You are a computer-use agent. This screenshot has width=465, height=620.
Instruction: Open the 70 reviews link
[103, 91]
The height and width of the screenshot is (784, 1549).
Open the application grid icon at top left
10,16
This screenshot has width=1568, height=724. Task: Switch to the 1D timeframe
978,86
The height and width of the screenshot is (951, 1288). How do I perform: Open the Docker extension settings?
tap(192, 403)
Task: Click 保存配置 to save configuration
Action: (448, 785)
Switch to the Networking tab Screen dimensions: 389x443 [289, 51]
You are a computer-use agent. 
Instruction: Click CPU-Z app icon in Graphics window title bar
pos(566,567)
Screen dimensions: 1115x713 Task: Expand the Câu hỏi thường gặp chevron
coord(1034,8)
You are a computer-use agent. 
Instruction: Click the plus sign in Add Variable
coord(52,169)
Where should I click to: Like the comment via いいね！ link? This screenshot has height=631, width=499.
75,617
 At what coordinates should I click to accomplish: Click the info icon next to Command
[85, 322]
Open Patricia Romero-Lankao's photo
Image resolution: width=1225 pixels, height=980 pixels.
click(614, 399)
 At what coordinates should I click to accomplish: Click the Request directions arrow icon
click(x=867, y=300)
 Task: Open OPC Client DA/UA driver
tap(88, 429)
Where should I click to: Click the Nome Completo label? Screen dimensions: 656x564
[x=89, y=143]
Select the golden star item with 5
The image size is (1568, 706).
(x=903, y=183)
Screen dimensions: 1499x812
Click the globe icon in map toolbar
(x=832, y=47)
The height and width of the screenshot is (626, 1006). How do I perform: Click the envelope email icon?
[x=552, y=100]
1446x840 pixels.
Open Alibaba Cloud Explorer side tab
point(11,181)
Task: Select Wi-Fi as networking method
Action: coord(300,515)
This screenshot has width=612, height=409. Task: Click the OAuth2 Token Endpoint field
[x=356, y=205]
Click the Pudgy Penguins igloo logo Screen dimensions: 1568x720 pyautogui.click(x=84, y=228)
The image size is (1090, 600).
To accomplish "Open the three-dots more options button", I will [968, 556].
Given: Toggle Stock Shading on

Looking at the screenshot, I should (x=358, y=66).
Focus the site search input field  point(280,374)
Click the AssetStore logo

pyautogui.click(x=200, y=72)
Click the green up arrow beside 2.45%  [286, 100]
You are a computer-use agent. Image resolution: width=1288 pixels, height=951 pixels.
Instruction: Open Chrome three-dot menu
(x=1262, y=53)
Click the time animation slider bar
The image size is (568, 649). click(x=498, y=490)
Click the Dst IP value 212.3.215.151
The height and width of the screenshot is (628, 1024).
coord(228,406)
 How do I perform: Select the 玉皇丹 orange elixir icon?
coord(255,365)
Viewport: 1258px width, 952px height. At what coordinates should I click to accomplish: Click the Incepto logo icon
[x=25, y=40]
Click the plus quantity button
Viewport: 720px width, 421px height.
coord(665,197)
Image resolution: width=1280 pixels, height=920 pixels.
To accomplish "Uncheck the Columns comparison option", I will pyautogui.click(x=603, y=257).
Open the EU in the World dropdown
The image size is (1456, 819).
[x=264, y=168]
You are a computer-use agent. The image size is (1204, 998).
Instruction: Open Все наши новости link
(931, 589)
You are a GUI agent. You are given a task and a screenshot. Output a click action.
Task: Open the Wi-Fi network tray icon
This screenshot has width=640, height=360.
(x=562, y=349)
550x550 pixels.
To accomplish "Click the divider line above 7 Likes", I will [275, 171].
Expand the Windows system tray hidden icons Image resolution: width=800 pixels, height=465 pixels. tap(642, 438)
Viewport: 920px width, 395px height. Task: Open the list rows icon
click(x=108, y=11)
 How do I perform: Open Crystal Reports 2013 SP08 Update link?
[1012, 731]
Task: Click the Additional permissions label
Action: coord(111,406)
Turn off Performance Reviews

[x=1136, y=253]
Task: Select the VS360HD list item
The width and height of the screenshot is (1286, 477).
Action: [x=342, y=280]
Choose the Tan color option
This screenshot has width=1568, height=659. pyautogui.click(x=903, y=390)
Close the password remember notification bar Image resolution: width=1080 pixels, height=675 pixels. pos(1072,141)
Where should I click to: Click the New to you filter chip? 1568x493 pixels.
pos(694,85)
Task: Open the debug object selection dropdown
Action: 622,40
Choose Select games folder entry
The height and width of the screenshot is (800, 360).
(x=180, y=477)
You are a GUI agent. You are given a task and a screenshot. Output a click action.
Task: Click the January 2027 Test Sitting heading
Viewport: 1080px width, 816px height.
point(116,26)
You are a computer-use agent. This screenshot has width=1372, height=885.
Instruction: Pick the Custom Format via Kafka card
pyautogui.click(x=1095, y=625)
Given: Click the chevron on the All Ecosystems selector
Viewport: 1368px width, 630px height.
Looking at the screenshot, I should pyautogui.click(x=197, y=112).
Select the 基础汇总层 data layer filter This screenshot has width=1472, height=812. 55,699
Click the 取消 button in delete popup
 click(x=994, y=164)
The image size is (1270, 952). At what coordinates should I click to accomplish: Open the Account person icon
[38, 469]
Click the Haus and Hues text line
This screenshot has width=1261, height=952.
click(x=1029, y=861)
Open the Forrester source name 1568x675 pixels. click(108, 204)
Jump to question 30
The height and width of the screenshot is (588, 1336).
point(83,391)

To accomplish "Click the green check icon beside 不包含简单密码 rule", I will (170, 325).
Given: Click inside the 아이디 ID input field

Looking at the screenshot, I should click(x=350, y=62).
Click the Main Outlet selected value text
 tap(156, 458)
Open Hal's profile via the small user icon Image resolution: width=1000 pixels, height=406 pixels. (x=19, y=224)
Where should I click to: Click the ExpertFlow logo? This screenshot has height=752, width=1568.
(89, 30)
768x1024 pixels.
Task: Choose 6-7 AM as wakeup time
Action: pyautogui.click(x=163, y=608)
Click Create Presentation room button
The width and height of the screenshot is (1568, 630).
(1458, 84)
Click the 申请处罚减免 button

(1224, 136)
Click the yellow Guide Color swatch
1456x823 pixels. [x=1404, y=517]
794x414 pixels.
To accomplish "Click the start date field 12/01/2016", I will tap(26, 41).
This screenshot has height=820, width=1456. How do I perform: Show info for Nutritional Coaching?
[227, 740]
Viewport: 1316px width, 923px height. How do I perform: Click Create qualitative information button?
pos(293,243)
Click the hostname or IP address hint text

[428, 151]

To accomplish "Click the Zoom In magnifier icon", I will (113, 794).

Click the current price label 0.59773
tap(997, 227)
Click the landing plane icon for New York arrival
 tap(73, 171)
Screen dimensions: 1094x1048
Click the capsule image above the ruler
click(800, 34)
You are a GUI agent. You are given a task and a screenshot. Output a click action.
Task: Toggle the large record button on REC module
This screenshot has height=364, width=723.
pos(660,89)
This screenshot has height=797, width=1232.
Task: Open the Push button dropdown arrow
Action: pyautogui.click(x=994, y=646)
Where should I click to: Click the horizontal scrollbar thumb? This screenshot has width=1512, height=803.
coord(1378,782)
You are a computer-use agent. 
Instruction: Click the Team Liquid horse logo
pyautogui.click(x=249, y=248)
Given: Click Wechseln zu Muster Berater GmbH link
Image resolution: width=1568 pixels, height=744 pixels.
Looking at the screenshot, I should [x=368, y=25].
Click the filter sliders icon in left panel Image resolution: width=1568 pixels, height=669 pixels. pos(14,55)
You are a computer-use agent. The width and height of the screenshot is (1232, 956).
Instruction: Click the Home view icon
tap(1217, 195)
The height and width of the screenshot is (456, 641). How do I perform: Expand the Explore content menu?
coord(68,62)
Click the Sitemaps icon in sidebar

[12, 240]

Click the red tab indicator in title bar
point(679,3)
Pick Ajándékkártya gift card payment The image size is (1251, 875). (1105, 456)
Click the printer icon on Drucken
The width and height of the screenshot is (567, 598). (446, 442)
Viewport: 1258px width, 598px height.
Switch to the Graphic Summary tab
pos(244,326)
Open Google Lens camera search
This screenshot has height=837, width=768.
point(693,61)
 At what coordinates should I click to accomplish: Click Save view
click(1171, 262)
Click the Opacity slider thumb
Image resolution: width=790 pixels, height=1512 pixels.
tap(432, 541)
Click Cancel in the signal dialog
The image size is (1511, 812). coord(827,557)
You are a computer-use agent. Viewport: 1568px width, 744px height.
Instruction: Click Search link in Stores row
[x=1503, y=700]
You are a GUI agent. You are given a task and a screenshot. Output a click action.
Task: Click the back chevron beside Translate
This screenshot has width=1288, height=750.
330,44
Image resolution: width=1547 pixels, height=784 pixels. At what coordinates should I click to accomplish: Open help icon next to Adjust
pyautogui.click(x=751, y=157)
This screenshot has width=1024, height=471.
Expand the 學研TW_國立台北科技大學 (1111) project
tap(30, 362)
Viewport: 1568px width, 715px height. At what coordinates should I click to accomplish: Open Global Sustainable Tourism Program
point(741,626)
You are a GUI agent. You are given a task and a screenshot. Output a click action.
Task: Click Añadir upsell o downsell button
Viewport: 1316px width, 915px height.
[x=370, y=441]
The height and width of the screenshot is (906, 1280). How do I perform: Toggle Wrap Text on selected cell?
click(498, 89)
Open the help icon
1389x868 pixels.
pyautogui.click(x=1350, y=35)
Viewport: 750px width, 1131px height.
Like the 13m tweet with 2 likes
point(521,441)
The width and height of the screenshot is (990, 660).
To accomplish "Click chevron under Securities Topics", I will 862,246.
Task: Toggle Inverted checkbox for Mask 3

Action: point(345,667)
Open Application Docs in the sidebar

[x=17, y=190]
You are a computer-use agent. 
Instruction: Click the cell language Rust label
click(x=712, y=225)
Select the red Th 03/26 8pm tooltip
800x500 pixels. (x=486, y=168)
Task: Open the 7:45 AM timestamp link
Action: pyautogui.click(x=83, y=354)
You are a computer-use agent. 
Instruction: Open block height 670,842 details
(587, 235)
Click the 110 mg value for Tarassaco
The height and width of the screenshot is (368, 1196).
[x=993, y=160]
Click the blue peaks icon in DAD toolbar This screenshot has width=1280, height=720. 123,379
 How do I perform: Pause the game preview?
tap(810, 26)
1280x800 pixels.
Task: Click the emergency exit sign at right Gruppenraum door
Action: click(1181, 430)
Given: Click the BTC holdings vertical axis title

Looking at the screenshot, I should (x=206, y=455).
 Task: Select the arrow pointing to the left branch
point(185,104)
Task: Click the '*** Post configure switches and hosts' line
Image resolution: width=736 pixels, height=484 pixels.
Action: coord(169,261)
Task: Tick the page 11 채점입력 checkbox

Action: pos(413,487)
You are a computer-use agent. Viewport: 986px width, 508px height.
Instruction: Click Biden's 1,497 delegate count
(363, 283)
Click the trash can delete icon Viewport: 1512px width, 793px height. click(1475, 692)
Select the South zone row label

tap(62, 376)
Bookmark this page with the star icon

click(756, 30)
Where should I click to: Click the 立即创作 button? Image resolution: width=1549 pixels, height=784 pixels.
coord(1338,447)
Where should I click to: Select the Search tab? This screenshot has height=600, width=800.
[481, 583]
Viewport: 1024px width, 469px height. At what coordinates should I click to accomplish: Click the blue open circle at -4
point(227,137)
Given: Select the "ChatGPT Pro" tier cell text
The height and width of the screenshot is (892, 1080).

--*--

* **Goal**
Please copy out the lines of the records above exactly, starting with the line that contains "Where should I click to: Click the Nome" and going on through the line that contains "(x=1262, y=53)", with both of those lines included.

* **Solution for this task**
Where should I click to: Click the Nome Completo label? Screen dimensions: 656x564
[x=89, y=143]
Select the golden star item with 5
The image size is (1568, 706).
(x=903, y=183)
Screen dimensions: 1499x812
Click the globe icon in map toolbar
(x=832, y=47)
The height and width of the screenshot is (626, 1006). How do I perform: Click the envelope email icon?
[x=552, y=100]
1446x840 pixels.
Open Alibaba Cloud Explorer side tab
point(11,181)
Task: Select Wi-Fi as networking method
Action: coord(300,515)
This screenshot has width=612, height=409. Task: Click the OAuth2 Token Endpoint field
[x=356, y=205]
Click the Pudgy Penguins igloo logo Screen dimensions: 1568x720 pyautogui.click(x=84, y=228)
The image size is (1090, 600).
To accomplish "Open the three-dots more options button", I will [968, 556].
Given: Toggle Stock Shading on

Looking at the screenshot, I should (x=358, y=66).
Focus the site search input field  point(280,374)
Click the AssetStore logo

pyautogui.click(x=200, y=72)
Click the green up arrow beside 2.45%  [286, 100]
You are a computer-use agent. Image resolution: width=1288 pixels, height=951 pixels.
Instruction: Open Chrome three-dot menu
(x=1262, y=53)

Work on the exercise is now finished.